[Records drawn from a dataset]
^^^^^^^^^^^^^^^^

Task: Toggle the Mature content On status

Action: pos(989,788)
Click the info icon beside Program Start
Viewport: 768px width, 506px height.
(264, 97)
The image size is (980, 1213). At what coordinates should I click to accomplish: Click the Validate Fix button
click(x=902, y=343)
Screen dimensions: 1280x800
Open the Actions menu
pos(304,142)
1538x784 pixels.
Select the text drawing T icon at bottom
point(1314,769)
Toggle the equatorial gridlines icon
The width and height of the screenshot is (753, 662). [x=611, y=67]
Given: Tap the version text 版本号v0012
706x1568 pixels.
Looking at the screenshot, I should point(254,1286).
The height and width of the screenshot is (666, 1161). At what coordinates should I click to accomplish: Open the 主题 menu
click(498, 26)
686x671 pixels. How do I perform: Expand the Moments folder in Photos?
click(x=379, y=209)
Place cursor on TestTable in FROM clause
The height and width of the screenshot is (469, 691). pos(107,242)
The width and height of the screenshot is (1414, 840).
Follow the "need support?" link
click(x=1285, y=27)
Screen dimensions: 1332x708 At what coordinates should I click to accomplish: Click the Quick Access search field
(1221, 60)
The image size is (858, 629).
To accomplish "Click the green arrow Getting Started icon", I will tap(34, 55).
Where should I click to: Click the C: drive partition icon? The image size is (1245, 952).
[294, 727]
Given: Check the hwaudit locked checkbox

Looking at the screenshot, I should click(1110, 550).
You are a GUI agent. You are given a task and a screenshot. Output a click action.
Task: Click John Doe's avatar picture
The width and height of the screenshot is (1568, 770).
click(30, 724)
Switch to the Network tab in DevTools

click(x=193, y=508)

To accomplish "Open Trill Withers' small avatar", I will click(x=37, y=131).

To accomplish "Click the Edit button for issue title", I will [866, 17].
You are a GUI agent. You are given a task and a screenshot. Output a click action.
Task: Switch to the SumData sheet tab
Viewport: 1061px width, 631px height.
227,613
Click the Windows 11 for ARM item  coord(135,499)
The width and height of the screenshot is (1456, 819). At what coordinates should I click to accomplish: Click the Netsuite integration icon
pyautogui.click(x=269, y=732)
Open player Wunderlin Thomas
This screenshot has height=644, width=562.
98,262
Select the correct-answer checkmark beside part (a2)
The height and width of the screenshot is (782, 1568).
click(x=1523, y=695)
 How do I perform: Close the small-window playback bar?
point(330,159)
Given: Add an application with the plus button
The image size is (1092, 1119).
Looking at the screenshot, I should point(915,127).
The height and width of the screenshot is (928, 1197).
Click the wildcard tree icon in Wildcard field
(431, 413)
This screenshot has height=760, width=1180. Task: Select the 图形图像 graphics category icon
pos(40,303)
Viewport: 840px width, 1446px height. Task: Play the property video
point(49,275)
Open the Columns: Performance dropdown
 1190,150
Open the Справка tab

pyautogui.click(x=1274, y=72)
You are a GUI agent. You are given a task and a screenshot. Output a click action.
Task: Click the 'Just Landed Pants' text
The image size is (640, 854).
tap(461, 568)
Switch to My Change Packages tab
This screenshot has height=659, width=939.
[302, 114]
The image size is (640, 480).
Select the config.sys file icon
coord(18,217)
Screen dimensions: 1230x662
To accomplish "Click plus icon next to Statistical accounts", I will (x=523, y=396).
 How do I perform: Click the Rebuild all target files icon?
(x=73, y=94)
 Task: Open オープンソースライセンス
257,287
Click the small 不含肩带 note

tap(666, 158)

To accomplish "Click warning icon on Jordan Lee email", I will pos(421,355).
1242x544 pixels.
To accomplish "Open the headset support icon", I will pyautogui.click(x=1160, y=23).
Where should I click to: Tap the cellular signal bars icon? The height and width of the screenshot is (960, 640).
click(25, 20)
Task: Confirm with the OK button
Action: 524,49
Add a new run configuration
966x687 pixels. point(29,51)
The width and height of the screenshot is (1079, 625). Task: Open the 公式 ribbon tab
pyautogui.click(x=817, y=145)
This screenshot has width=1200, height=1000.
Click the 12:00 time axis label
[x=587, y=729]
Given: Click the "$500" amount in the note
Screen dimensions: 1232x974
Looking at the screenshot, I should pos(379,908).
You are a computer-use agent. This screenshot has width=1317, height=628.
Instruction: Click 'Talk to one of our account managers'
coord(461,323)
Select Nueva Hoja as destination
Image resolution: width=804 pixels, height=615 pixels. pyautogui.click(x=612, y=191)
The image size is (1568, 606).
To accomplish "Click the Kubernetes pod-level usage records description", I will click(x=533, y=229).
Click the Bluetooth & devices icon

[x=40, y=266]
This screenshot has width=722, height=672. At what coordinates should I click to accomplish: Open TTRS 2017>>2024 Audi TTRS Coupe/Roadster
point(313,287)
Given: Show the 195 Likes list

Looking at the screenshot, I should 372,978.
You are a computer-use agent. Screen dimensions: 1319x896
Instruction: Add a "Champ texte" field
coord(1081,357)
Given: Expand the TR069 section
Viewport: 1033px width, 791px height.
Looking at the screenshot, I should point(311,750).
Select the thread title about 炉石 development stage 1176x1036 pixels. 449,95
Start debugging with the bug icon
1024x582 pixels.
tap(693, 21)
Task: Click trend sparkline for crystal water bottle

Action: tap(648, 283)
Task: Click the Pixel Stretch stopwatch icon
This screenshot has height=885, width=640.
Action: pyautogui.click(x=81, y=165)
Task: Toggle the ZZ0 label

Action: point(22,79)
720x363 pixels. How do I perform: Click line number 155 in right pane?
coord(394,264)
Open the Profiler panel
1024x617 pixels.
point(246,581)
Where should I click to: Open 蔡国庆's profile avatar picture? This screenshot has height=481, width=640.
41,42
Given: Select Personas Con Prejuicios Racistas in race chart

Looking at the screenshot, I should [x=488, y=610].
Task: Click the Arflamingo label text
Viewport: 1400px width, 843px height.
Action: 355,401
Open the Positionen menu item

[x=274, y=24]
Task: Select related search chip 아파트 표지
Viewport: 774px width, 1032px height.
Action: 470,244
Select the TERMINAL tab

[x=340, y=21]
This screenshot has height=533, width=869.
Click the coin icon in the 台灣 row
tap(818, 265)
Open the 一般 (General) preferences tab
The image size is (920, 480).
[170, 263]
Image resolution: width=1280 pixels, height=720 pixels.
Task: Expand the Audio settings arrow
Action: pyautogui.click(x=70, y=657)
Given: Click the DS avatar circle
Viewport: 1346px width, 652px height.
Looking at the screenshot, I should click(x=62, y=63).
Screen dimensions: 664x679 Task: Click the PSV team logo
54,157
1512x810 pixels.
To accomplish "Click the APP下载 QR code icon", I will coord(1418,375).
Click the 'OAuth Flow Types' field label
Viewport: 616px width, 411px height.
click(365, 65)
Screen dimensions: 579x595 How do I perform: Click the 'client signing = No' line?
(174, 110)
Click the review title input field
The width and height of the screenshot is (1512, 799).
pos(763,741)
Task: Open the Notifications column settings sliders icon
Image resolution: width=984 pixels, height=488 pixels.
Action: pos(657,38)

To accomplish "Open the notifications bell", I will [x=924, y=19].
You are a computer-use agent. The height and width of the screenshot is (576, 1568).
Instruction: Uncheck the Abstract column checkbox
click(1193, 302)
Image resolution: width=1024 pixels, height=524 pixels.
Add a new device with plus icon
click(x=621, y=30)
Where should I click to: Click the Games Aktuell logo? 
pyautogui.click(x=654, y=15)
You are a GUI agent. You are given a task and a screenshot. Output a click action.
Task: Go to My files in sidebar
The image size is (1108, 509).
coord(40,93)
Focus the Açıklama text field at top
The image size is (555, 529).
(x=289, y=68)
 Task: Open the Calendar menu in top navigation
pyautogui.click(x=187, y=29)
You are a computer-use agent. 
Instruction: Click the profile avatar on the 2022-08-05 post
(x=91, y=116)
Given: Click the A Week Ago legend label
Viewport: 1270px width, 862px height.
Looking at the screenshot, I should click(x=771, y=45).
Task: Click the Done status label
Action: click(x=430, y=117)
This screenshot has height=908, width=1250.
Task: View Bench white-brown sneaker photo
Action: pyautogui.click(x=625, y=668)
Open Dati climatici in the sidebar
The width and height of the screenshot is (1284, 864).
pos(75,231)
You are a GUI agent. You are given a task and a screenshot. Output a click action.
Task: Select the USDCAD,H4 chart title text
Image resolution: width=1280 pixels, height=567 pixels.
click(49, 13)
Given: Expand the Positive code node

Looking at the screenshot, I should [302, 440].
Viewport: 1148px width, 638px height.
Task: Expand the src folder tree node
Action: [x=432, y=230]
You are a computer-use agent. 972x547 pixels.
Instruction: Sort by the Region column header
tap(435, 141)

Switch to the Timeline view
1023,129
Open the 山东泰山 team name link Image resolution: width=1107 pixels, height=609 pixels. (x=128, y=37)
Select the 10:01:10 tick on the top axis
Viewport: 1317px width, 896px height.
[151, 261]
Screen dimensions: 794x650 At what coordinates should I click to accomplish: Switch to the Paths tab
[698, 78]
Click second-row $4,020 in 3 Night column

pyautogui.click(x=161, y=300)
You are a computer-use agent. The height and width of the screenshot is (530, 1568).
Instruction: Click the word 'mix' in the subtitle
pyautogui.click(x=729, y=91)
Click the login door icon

^^^^^^^^^^^^^^^^

EXERCISE REQUIREMENTS:
Above are the entries. Copy exactly the part that opens with the line containing "Task: Select related search chip 아파트 표지" and closes with the line containing "Given: Click the A Week Ago legend label", and no more.

EXERCISE RESPONSE:
Task: Select related search chip 아파트 표지
Viewport: 774px width, 1032px height.
Action: 470,244
Select the TERMINAL tab

[x=340, y=21]
This screenshot has height=533, width=869.
Click the coin icon in the 台灣 row
tap(818, 265)
Open the 一般 (General) preferences tab
The image size is (920, 480).
[170, 263]
Image resolution: width=1280 pixels, height=720 pixels.
Task: Expand the Audio settings arrow
Action: pyautogui.click(x=70, y=657)
Given: Click the DS avatar circle
Viewport: 1346px width, 652px height.
Looking at the screenshot, I should click(x=62, y=63).
Screen dimensions: 664x679 Task: Click the PSV team logo
54,157
1512x810 pixels.
To accomplish "Click the APP下载 QR code icon", I will coord(1418,375).
Click the 'OAuth Flow Types' field label
Viewport: 616px width, 411px height.
click(365, 65)
Screen dimensions: 579x595 How do I perform: Click the 'client signing = No' line?
(174, 110)
Click the review title input field
The width and height of the screenshot is (1512, 799).
pos(763,741)
Task: Open the Notifications column settings sliders icon
Image resolution: width=984 pixels, height=488 pixels.
Action: pos(657,38)

To accomplish "Open the notifications bell", I will [x=924, y=19].
You are a computer-use agent. The height and width of the screenshot is (576, 1568).
Instruction: Uncheck the Abstract column checkbox
click(1193, 302)
Image resolution: width=1024 pixels, height=524 pixels.
Add a new device with plus icon
click(x=621, y=30)
Where should I click to: Click the Games Aktuell logo? 
pyautogui.click(x=654, y=15)
You are a GUI agent. You are given a task and a screenshot. Output a click action.
Task: Go to My files in sidebar
The image size is (1108, 509).
coord(40,93)
Focus the Açıklama text field at top
The image size is (555, 529).
(x=289, y=68)
 Task: Open the Calendar menu in top navigation
pyautogui.click(x=187, y=29)
You are a computer-use agent. 
Instruction: Click the profile avatar on the 2022-08-05 post
(x=91, y=116)
Given: Click the A Week Ago legend label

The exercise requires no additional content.